Italian DIALogue systems evaluation
Motivations and Background
Conversational Agents are one of the most impressive evidence of the recent resurgence of Artificial Intelligence. In fact, there is now a high expectation for a new generation of dialogue systems that are able to naturally interact and assist humans in a number of scenarios, including virtual coaches, personal assistants and automatic help desks. However, despite the growing commercial interest for various task oriented conversational agents, there is still a general lack of methodologies for their evaluations.
This evaluation exercise targets both private companies and public institutions willing to assess the quality of a dialogue system that uses Italian as language for the interaction and that has a high degree of operation on a specific task. Examples include a conversational banking frontend, a virtual assistant for managing appointments, a chat-bot suggesting sport activities, a dialogue system for travel booking, and a chat-bot helping to buy products on an e-commerce web site.

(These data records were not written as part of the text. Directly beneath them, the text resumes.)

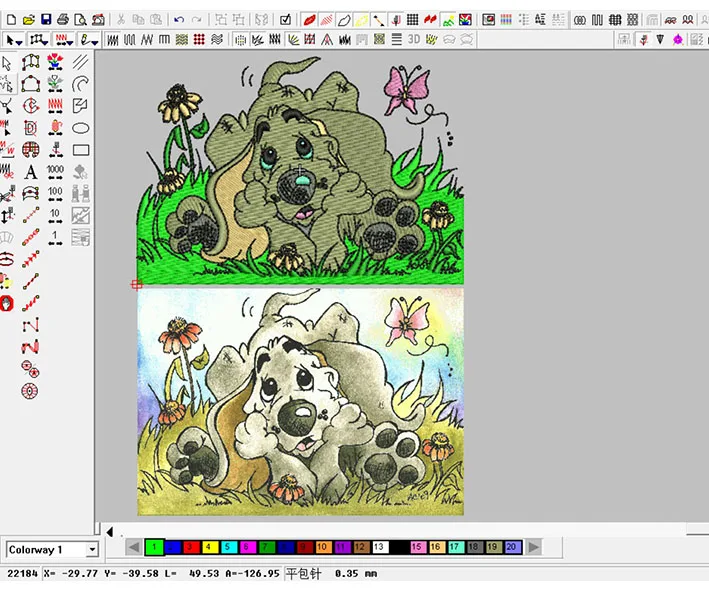Screen dimensions: 709x591
Task: Click the binoculars find icon
Action: click(x=81, y=193)
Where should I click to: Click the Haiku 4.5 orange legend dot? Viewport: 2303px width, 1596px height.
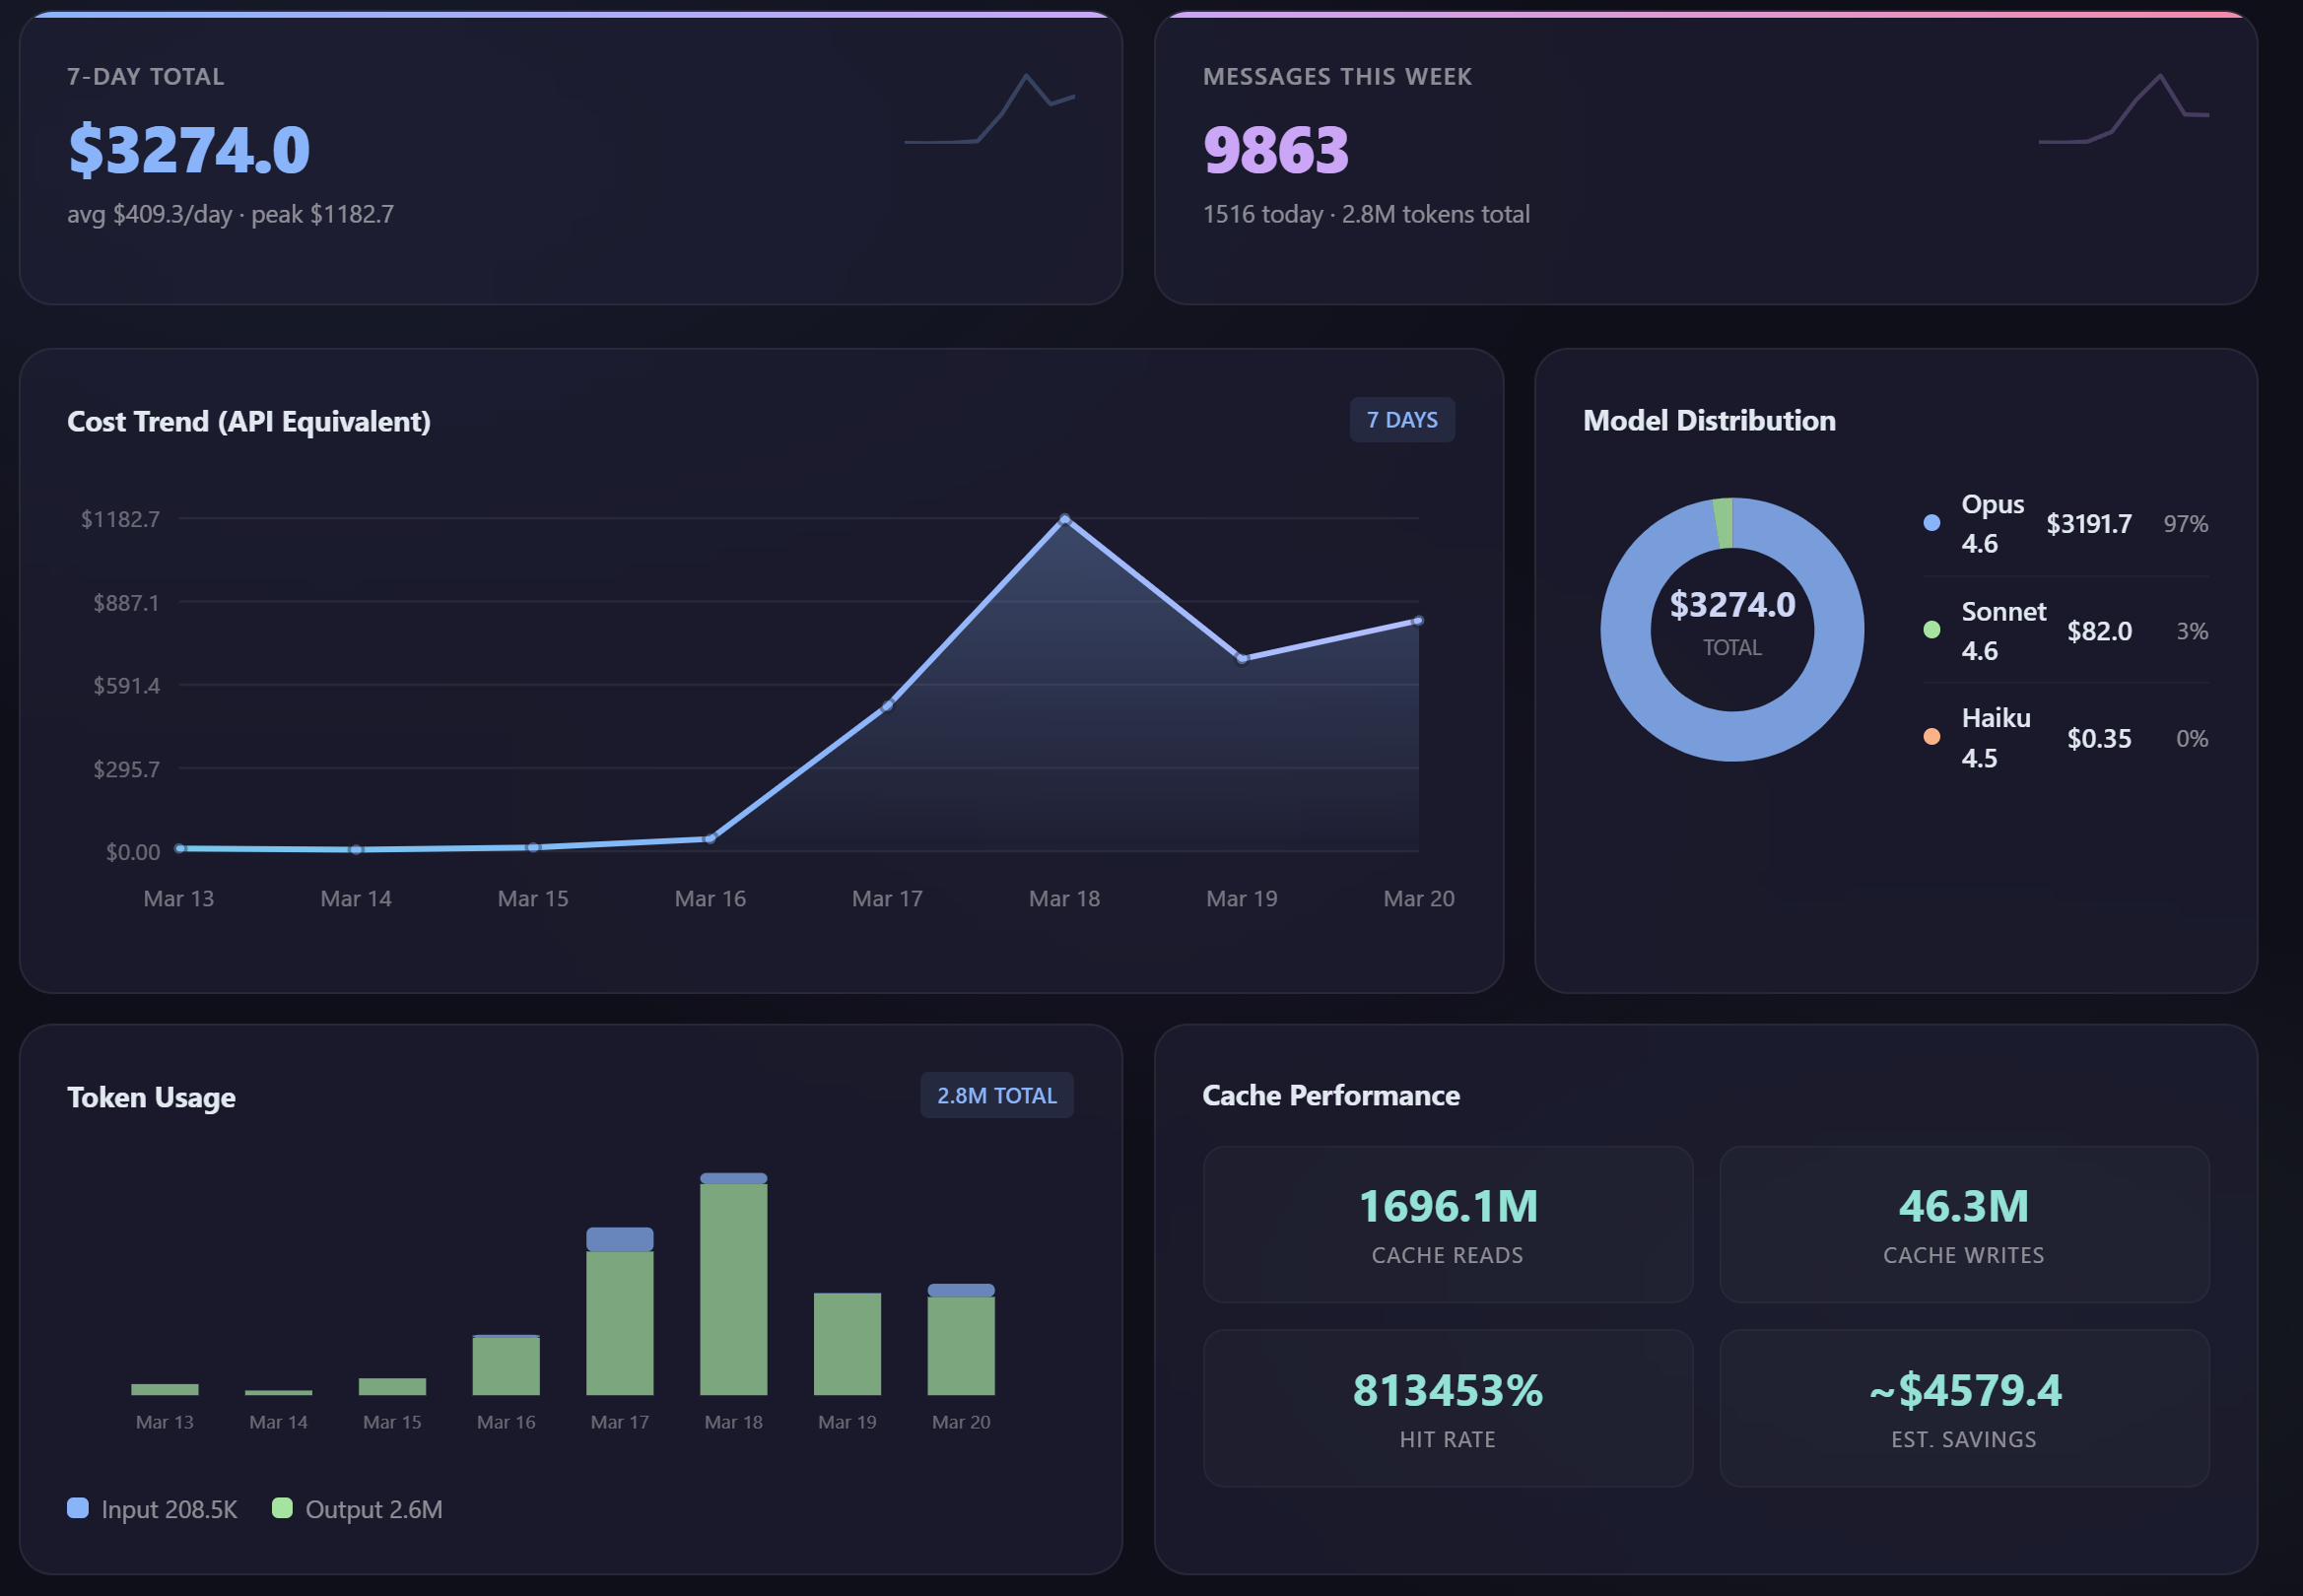[1931, 737]
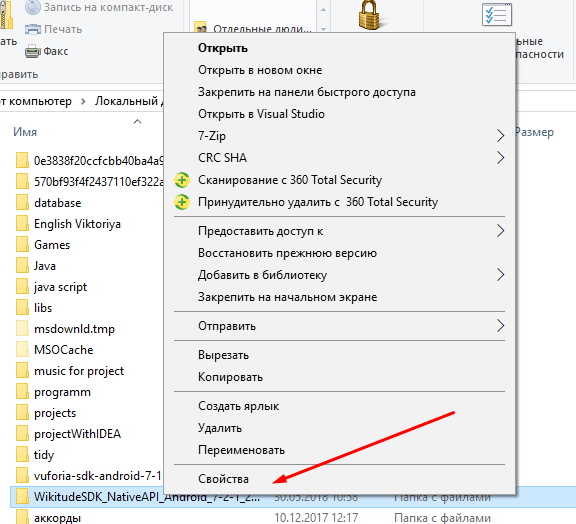Click the padlock icon in the ribbon
The width and height of the screenshot is (576, 524).
click(369, 14)
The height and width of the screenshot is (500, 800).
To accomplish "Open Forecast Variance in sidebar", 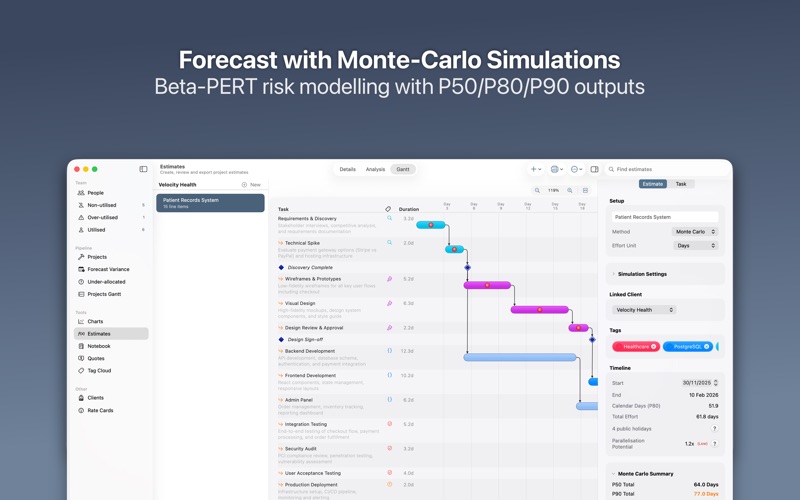I will pos(108,269).
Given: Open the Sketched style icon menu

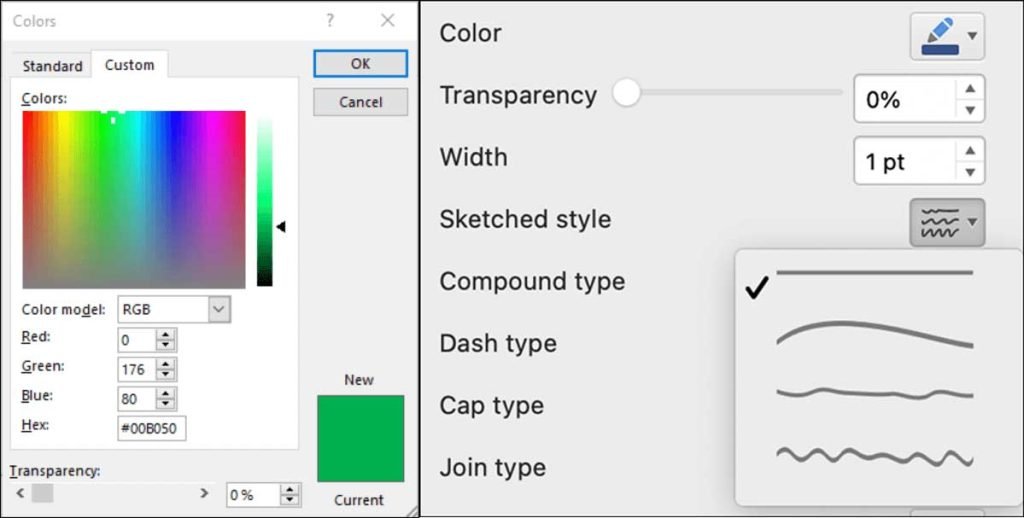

The task intends to develop and apply evaluation protocols for the quality assessment of a dialogue system for the Italian language. We target the evaluation of existing task-oriented dialogue systems (both industrial and academic prototypes), which are on operation at the date of the test period (September 2018). Through the application of an evaluation protocol, which will be published well in advance before the test phase, a number of standard and internationally recognized metrics will be applied to assess the quality of the dialogue system. The output of the evaluation will not be a ranking (which would not be possible given the potential heterogeneity of the application domains and of the interaction modalities that will be submitted by participants). Rather, we will provide a qualitative assessment for each participating system, based on detailed and coherent set of technological and interactive characteristics of the system. As side effect of the evaluation exercise, we do expect a public discussion of the applied protocols, which, eventually, could led to their improvements for a next evaluation. We will guarantee a proper level of anonymization both of the data provided through the interaction with the dialogue systems and of the evaluation results. Given the peculiar nature of the evaluation, which will be carried on by humans, this task does not require neither training or testing data.